YOUR GOAL: Once you reach the line containing "Subsidiary Firms (33, 1966)" in the data below, restate each line word for word up to and including the one containing "Commenti all'articolo (3) (256, 1368)".
########################################
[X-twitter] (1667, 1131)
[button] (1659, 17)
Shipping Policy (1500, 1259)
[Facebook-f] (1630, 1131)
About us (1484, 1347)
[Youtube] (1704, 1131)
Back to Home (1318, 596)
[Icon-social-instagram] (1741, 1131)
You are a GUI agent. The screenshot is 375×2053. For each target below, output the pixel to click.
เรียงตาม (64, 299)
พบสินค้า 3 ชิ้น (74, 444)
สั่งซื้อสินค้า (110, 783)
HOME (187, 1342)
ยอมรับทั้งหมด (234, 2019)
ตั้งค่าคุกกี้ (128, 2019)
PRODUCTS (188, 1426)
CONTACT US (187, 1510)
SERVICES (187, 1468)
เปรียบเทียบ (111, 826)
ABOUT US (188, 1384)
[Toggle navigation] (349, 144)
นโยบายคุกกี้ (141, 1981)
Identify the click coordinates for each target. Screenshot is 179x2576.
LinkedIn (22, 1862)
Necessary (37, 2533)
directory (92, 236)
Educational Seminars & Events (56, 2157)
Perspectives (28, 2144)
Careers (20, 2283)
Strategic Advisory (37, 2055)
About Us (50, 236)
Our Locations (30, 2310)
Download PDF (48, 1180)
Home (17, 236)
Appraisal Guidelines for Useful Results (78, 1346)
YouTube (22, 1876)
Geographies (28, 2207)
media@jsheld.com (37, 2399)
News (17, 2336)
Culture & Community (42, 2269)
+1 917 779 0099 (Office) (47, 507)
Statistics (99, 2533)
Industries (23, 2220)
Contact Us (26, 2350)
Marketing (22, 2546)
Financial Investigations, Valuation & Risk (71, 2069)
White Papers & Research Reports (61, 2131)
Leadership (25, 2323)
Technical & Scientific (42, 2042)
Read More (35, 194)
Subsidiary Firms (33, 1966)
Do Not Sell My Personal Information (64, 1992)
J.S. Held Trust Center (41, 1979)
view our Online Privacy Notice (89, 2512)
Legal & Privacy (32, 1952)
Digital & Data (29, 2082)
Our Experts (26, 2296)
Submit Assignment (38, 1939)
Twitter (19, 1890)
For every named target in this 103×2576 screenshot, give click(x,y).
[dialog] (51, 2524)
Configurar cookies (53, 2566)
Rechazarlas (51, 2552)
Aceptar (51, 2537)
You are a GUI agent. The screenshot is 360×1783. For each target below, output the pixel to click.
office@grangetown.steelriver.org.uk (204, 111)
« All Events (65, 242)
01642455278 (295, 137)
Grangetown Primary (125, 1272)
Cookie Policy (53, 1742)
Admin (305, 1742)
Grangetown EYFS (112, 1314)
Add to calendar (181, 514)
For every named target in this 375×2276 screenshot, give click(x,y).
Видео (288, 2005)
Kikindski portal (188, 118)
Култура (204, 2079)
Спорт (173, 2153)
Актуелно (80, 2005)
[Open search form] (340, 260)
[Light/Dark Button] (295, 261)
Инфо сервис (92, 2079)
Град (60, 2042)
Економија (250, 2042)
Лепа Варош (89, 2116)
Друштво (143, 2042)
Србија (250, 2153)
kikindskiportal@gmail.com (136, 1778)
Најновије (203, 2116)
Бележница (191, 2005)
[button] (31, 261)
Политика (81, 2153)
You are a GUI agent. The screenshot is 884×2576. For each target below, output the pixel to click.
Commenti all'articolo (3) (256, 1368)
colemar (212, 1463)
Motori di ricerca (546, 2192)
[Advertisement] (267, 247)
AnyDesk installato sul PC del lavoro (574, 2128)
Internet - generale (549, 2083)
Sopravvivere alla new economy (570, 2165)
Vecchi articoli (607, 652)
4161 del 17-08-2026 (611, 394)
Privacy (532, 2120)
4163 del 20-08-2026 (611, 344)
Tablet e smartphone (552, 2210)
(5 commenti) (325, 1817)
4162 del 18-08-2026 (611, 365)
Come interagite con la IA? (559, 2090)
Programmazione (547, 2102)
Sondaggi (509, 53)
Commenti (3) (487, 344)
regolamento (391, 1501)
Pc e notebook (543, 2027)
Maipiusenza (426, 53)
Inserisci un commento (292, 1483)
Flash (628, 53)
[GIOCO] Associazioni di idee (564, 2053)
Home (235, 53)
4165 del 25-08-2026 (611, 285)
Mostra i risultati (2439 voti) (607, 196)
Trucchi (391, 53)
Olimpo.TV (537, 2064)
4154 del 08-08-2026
########################################
RESPONSE TO THE TASK:
Subsidiary Firms (33, 1966)
Do Not Sell My Personal Information (64, 1992)
J.S. Held Trust Center (41, 1979)
view our Online Privacy Notice (89, 2512)
Legal & Privacy (32, 1952)
Digital & Data (29, 2082)
Our Experts (26, 2296)
Submit Assignment (38, 1939)
Twitter (19, 1890)
For every named target in this 103×2576 screenshot, give click(x,y).
[dialog] (51, 2524)
Configurar cookies (53, 2566)
Rechazarlas (51, 2552)
Aceptar (51, 2537)
You are a GUI agent. The screenshot is 360×1783. For each target below, output the pixel to click.
office@grangetown.steelriver.org.uk (204, 111)
« All Events (65, 242)
01642455278 (295, 137)
Grangetown Primary (125, 1272)
Cookie Policy (53, 1742)
Admin (305, 1742)
Grangetown EYFS (112, 1314)
Add to calendar (181, 514)
For every named target in this 375×2276 screenshot, give click(x,y).
Видео (288, 2005)
Kikindski portal (188, 118)
Култура (204, 2079)
Спорт (173, 2153)
Актуелно (80, 2005)
[Open search form] (340, 260)
[Light/Dark Button] (295, 261)
Инфо сервис (92, 2079)
Град (60, 2042)
Економија (250, 2042)
Лепа Варош (89, 2116)
Друштво (143, 2042)
Србија (250, 2153)
kikindskiportal@gmail.com (136, 1778)
Најновије (203, 2116)
Бележница (191, 2005)
[button] (31, 261)
Политика (81, 2153)
You are a GUI agent. The screenshot is 884×2576. For each target below, output the pixel to click.
Commenti all'articolo (3) (256, 1368)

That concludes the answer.